I have hit this issue a few times with similar solutions (either placement new, or simply new and leak the pointer), so I agree that this is a problem that needs solving.  That said, I rarely want to disable *all* static destructors, instead I want to either disable some or define ordering between them (which I can do by disabling some and explicitly calling them from another).

I would much prefer to see a [[no_destroy]] attribute or similar, to disable registering destructors for a specific static / global, than a different language mode.  I would also see a simplification of some code with a [[lazy_construct]] attribute so that I could declare a global and have it follow the same initialisation rules as a static, rather than having to create a static and a function that returns a reference to it.
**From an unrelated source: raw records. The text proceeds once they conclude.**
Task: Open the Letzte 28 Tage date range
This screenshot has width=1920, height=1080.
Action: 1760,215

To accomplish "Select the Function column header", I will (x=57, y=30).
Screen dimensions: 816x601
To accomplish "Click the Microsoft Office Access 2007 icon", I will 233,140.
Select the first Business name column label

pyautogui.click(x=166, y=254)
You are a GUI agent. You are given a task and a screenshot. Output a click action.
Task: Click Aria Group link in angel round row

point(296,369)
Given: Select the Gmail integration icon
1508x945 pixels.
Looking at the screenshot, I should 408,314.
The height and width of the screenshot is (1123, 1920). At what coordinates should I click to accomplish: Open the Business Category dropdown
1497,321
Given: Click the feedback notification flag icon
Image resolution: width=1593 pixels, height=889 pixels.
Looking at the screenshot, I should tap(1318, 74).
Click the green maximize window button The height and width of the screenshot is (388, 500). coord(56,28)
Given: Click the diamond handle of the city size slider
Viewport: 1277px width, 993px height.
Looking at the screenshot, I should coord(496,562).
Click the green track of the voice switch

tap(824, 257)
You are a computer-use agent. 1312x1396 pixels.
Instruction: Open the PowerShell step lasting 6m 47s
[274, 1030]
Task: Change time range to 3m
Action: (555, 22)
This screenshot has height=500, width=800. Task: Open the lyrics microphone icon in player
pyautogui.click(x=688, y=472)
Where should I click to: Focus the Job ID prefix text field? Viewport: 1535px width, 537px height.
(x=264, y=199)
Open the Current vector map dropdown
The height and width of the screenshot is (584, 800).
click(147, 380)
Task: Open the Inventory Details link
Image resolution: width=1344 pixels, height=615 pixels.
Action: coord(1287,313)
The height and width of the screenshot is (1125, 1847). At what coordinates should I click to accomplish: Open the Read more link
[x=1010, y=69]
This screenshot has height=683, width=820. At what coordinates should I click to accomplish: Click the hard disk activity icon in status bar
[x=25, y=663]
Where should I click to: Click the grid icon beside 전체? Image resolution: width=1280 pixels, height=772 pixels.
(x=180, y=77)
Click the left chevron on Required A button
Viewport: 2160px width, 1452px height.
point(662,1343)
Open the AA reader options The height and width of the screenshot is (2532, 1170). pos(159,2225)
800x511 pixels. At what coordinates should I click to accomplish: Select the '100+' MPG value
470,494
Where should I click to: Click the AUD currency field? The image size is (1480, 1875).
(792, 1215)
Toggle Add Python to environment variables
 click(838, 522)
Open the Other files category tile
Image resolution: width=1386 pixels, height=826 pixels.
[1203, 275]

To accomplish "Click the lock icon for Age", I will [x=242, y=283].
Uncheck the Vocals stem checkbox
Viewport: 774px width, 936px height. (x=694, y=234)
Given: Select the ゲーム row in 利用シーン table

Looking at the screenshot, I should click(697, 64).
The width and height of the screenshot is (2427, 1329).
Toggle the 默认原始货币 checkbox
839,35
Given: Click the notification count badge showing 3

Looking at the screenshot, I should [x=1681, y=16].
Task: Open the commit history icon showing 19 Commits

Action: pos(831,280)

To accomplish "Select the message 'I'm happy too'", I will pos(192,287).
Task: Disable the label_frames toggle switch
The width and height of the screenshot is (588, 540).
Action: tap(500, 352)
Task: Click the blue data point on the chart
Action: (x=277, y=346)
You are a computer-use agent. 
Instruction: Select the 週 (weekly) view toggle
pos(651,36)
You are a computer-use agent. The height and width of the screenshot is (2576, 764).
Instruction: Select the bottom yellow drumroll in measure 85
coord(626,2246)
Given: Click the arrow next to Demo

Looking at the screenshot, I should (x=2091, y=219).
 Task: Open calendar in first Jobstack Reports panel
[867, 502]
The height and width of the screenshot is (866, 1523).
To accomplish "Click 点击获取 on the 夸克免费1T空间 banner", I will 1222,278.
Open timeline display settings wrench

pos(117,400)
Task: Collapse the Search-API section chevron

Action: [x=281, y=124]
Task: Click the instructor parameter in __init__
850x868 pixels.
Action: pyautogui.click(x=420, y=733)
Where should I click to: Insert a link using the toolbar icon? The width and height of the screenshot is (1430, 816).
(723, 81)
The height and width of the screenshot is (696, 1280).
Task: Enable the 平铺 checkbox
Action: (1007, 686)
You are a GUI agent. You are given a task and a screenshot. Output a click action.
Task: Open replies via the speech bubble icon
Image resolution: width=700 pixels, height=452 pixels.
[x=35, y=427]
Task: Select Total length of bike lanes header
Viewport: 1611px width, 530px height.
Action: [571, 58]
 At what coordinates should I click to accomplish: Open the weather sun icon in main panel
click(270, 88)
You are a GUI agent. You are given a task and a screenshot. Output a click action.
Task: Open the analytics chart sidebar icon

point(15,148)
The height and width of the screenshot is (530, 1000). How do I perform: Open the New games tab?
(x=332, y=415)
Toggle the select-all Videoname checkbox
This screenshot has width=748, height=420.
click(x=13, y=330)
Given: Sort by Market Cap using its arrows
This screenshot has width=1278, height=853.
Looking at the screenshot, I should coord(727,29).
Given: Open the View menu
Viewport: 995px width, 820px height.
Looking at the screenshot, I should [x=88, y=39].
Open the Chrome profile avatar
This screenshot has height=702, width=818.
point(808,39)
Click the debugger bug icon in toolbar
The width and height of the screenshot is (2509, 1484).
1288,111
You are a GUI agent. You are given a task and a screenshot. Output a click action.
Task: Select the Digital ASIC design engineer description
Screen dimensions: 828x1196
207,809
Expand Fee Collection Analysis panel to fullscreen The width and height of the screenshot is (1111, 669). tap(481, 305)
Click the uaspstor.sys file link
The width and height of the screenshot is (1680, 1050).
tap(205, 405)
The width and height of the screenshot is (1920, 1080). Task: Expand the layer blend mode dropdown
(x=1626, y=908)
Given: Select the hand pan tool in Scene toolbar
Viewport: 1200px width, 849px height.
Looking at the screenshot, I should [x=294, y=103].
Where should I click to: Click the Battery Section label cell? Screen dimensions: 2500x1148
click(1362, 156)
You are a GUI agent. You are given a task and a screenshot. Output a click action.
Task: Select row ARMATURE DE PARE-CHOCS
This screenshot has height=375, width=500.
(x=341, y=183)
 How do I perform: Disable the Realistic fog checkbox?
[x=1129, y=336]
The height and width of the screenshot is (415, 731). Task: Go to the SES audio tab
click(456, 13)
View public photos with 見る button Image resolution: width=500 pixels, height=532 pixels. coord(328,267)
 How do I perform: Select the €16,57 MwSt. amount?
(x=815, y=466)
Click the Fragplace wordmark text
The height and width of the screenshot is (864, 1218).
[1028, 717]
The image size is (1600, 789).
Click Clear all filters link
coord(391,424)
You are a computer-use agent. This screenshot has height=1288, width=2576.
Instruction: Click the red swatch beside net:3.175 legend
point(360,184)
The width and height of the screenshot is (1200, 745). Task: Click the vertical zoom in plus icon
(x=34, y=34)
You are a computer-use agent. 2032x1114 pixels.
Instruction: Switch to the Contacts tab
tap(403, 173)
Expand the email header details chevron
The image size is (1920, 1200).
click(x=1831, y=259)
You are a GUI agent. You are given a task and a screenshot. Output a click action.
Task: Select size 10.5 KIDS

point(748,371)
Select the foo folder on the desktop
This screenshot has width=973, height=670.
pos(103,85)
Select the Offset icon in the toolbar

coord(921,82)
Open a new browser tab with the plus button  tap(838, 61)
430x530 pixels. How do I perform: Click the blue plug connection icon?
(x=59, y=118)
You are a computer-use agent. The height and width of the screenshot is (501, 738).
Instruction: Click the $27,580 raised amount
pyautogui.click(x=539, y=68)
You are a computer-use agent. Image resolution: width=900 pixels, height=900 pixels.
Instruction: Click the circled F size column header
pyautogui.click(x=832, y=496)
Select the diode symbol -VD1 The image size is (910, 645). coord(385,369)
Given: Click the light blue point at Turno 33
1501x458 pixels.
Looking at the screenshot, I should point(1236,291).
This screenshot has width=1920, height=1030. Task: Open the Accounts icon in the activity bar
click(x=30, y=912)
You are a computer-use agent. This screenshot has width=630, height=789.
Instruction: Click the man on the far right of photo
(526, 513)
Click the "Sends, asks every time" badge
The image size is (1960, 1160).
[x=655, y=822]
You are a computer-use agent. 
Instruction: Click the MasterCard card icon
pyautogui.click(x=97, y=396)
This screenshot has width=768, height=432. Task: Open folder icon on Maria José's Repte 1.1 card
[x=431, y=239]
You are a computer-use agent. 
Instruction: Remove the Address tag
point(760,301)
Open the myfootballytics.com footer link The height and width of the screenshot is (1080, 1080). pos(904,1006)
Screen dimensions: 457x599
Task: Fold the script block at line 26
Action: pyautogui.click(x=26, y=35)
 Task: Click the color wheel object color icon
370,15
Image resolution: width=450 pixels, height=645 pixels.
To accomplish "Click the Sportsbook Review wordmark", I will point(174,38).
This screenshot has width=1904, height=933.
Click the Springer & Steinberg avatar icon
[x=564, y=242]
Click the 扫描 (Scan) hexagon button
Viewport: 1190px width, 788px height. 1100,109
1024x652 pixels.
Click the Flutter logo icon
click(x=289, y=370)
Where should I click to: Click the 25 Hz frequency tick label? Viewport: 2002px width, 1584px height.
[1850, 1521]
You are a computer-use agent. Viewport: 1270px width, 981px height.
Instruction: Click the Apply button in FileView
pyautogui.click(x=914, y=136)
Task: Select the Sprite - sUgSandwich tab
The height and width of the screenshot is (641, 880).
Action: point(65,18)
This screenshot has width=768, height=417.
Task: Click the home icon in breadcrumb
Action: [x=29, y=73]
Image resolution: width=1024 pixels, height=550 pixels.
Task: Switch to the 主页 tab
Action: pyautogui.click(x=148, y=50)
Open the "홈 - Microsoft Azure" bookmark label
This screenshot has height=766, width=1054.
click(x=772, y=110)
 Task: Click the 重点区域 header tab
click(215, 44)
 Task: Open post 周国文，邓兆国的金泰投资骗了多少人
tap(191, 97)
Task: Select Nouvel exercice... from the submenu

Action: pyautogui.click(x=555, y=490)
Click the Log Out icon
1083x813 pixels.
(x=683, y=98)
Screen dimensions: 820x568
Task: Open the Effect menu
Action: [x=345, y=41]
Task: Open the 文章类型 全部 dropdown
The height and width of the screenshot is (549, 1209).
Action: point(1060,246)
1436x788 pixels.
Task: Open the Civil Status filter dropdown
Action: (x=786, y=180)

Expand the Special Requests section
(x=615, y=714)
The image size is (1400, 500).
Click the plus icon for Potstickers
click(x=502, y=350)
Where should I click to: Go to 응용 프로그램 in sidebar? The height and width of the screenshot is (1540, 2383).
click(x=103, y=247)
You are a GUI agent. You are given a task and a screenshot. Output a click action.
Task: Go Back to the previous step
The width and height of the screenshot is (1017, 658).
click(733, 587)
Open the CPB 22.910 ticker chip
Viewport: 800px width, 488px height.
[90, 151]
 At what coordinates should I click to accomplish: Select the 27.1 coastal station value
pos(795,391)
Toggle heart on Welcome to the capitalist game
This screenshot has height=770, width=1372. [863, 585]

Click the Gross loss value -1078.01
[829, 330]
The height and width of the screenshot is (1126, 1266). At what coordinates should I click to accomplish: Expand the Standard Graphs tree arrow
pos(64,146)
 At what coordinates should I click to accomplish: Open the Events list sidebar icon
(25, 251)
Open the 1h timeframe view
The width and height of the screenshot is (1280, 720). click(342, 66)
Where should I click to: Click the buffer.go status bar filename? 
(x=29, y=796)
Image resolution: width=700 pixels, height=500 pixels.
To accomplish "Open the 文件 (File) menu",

I would; however, point out that exit() is not the only time that static destructors are run.  The C++ standard pretends that shared libraries don’t exist (and added thread-local variables with nontrivial destructors in such a way that gives implementers two possible bad choices if they have to support library unloading), but in the real world they do.  It’s difficult to see how such a mode would coexist with a world that supports loading and unloading of shared libraries.  Perhaps a sanitiser could check that the objects have been destroyed when the library is unloaded?